Does the focussed specialist always win?
From the post Changing the dates, not the rules, is the way to fix horse racing's Triple Crown :
The analogy I've made is that it's like asking a baseball pitcher to throw three complete games in a week. They may have done that in the early 20th century, but they sure don't now. And the same can be said for thoroughbreds, which once ran far more often than they do today.
On July 2, 1963 (extending to July 3), Warren Spahn (then 42 years old) and Juan Marichal each pitched 15 scoreless innings. Spahn lost the game in the bottom of the 16th inning, giving up a home run to Willie Mays. [In the game after Larsen's perfect game in the 1956 World Series, Bob Turley pitched 9 scoreless innings, losing in the 10th, 1-0]

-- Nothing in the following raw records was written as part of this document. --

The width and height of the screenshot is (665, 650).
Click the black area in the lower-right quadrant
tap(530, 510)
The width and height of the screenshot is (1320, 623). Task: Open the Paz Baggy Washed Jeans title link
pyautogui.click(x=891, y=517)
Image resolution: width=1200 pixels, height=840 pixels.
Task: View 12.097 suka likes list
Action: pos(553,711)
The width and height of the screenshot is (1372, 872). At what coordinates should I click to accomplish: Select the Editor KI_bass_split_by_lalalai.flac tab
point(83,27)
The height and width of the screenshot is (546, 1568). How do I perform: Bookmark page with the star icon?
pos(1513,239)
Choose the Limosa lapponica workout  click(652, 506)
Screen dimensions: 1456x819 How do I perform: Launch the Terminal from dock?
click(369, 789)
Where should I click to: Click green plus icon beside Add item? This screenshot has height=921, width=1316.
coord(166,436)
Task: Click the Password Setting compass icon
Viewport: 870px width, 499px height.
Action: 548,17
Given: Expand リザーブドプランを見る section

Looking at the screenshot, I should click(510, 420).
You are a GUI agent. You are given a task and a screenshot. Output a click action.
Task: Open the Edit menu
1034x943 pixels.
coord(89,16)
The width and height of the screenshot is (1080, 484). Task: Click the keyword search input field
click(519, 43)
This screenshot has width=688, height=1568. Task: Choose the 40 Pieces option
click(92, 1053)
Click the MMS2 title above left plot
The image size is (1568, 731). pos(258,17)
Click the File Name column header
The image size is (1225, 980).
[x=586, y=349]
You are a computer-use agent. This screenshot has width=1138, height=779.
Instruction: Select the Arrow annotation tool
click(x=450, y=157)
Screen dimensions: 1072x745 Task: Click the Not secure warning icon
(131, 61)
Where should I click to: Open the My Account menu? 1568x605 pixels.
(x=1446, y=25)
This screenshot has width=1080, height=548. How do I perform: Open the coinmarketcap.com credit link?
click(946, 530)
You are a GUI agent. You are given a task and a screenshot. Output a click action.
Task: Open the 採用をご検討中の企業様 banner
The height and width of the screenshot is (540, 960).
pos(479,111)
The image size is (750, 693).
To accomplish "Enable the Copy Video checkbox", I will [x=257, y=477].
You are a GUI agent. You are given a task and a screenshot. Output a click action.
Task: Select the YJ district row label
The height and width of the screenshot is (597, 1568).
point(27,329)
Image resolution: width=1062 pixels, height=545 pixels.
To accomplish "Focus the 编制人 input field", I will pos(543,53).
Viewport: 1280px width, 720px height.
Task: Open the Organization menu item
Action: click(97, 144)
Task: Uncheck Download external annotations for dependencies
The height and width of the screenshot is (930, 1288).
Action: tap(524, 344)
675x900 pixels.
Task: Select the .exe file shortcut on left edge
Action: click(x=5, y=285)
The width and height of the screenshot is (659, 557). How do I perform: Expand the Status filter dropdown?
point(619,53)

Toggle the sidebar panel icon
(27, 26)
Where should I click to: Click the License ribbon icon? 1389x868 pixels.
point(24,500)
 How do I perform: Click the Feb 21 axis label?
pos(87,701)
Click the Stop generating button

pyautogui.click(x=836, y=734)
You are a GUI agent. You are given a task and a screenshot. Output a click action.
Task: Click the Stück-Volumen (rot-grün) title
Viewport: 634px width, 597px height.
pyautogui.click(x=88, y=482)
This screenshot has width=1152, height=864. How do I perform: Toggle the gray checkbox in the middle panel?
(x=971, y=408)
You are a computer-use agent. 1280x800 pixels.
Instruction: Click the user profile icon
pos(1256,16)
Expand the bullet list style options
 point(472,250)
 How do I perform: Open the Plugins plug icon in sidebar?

In 1920, two pitchers each went 26 innings: Joe Oeschger of the Boston Braves and Leon Cadore of the Brooklyn Dodgers;
link: http://sportsillustrated.cnn.com/2011/writers/the_bonus/06/28/kaplan.spahn.marichal/index.html#ixzz349oPkg7g
A question as to either the baseball or horse matters, if they could do it once, why can't they do it now? Do the short term specialists always beat the generalists? In patent law, there was a movement away from the specialist firms, such as Pennie & Edmonds and Fish & Neave, to the generalist law firms.